Einen ähnlichen Ansatz verfolgt ein Forscherteam in Zürich. Um auszuschließen, dass die Stressauswirkungen über den direkten Mutter-Kind-Kontakt übertragen werden, haben sie Mäuseväter gestresst. Nach der Paarung wurden diese Männchen sofort von den nicht gestressten Weibchen getrennt und hatten auch nie Kontakt zu den Nachkommen. Trotzdem zeigen auch diese Jungtiere Veränderungen im Verhalten, in der Hirnstruktur bis hin zu genetischen Veränderungen. Diese sind inzwischen auch beim Menschen nachgewiesen.

Am Max-Planck-Institut für Psychiatrie in München untersuchen Wissenschaftler derzeit die Gründe für Störungen in einem Stress-Gen: Traumaerfahrungen in der Kindheit und vererbte Traumata. Direktorin Elisabeth Binder verweist auf Befunde bei Nachkriegskindern:

Veränderungen in ein und demselben Gen zeigen sich auch bei Kindern von Überlebenden des Holocaust. Das heißt, das Trauma kann sowohl einem selbst passieren, als auch in einer vorangegangenen Generation vorhanden gewesen sein.

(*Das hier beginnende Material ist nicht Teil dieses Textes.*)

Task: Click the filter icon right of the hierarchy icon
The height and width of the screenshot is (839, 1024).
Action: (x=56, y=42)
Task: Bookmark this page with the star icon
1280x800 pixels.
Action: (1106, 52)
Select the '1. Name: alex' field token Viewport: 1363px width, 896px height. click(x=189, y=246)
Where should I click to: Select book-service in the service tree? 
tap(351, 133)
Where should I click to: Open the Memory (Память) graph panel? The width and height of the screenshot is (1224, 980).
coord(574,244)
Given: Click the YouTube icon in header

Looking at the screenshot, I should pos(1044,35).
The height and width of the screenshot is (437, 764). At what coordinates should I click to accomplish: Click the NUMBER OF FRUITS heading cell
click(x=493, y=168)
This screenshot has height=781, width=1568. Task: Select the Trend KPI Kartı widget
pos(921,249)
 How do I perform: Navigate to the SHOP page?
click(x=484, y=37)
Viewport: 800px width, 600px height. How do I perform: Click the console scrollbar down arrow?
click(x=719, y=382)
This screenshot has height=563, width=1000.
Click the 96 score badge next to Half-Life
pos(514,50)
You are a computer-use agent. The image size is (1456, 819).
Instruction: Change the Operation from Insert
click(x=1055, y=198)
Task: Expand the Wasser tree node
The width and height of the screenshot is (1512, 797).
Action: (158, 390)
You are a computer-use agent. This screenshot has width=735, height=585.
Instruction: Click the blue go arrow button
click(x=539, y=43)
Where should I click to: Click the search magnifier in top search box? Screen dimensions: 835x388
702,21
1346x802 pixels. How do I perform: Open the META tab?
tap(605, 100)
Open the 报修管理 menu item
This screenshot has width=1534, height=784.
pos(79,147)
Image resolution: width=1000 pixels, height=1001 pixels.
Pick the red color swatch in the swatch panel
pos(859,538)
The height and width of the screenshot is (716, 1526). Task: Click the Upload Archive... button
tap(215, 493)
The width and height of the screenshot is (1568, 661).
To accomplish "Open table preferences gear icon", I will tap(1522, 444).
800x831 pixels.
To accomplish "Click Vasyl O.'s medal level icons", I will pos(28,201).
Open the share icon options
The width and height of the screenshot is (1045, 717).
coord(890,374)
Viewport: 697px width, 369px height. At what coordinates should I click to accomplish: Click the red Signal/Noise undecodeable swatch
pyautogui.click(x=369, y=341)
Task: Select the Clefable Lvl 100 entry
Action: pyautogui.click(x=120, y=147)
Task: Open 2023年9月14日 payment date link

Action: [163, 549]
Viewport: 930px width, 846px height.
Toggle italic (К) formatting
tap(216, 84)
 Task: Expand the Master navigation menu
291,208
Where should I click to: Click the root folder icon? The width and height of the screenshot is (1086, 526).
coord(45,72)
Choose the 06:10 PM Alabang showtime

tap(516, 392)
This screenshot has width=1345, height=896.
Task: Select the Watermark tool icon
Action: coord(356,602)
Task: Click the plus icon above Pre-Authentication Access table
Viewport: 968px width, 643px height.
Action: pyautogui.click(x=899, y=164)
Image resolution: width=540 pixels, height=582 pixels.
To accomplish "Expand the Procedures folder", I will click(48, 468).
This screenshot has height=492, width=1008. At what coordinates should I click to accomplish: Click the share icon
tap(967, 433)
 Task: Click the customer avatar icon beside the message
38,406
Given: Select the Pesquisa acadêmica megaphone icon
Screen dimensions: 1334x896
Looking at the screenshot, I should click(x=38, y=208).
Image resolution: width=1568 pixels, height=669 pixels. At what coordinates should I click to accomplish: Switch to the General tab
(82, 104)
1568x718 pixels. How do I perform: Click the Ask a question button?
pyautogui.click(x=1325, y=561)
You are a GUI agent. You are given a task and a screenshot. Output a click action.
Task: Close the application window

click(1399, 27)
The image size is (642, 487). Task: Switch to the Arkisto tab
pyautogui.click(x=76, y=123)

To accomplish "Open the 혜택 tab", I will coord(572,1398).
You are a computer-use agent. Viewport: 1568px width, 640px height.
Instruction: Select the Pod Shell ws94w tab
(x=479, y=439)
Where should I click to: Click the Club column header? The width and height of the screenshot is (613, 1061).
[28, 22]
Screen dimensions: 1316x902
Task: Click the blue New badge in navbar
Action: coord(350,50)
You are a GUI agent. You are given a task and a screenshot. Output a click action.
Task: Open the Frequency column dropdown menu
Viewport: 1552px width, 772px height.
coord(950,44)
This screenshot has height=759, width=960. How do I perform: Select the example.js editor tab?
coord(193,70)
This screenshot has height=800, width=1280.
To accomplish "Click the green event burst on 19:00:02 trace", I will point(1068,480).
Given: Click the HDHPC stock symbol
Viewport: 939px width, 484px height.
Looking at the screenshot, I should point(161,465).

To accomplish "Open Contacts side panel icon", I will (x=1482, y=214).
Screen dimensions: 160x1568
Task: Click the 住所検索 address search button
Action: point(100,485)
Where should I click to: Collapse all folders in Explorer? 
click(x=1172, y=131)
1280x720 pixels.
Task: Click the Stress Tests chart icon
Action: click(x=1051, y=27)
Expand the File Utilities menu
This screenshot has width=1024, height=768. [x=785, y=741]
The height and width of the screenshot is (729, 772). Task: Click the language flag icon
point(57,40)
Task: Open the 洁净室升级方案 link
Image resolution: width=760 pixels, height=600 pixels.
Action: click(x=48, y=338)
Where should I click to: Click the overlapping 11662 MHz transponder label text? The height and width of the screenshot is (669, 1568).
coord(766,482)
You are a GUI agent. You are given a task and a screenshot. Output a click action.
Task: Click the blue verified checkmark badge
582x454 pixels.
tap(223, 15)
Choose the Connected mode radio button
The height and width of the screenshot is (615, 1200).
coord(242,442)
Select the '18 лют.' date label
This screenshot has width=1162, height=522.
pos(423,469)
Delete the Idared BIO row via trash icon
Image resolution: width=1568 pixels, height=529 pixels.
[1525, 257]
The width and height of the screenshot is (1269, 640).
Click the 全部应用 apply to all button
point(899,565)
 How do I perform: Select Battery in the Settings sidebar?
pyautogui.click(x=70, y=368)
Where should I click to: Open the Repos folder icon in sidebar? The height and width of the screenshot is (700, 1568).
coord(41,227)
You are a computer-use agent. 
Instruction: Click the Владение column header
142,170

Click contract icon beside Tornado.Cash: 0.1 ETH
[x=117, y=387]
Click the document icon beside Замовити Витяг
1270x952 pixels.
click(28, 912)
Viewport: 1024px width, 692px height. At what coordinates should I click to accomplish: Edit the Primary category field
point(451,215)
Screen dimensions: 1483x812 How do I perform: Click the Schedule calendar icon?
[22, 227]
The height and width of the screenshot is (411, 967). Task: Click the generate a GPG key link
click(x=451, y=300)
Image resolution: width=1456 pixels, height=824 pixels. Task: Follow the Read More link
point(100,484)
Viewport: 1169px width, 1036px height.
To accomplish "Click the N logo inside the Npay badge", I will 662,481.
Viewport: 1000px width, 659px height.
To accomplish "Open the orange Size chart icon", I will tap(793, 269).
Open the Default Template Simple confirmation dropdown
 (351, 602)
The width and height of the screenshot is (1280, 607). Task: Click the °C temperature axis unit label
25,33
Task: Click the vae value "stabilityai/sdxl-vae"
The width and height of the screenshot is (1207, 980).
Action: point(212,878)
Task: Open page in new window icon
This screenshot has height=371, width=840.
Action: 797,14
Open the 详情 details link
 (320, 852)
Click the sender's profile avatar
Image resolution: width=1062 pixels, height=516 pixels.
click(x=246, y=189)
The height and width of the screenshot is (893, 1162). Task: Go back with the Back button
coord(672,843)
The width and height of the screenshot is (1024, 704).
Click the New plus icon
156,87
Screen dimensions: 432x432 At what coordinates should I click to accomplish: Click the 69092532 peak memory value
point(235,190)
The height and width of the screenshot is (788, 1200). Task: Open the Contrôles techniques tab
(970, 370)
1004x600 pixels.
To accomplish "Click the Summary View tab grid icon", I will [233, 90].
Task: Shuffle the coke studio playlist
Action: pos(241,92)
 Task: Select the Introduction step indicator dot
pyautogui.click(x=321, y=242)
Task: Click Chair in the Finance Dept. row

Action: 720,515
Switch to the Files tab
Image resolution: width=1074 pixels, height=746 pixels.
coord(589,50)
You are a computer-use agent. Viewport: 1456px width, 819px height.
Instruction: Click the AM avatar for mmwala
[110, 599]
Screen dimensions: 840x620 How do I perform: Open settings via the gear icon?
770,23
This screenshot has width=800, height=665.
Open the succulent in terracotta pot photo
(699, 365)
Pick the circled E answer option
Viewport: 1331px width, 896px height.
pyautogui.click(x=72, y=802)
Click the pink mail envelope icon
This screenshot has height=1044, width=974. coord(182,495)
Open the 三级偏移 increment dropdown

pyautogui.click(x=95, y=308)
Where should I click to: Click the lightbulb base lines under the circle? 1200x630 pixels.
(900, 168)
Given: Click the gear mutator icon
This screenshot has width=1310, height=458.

Elisabeth Binder, Direktorin des MPI für Psychiatrie

Die Wissenschaftler betrachten dazu die Prozesse der Epigenetik. Sie untersuchen die Schalter in der DNA, die Gene an- oder abschalten - als Reaktion auf äußere Einflüsse wie Hunger oder Kriegserlebnisse. Für nachfolgende Generationen kann das gravierende Folgen haben. Hungersnöte haben zum Beispiel noch bei den Enkeln der Betroffenen eine geringere Lebenserwartung bewirkt. Für den Pfarrer Andreas Dreyer erklärt sich so, was ihn als 4-jährigen unter eine schützende Brücke getrieben hat:

Meine Mutter ist die Angst auch den Kriegsjahren vor Bombenalarm nie wieder losgeworden. Und ich habe das sozusagen mit der Muttermilch oder sogar noch vorher aufgenommen.

Andreas Dreyer, Pfarrer

Die Traumata unserer Vorfahren wirken in uns weiter. Die Wissenschaft kann diese Prozesse immer besser erklären und entwickelt erste Behandlungsansätze. Für Elisabeth Bender sind das die Ziele ihrer Forschung:

Eine Möglichkeit ist, für uns negative epigenetische Veränderungen entweder rückgängig zu machen oder positive epigenetische Veränderungen als Gegenspieler zu induzieren.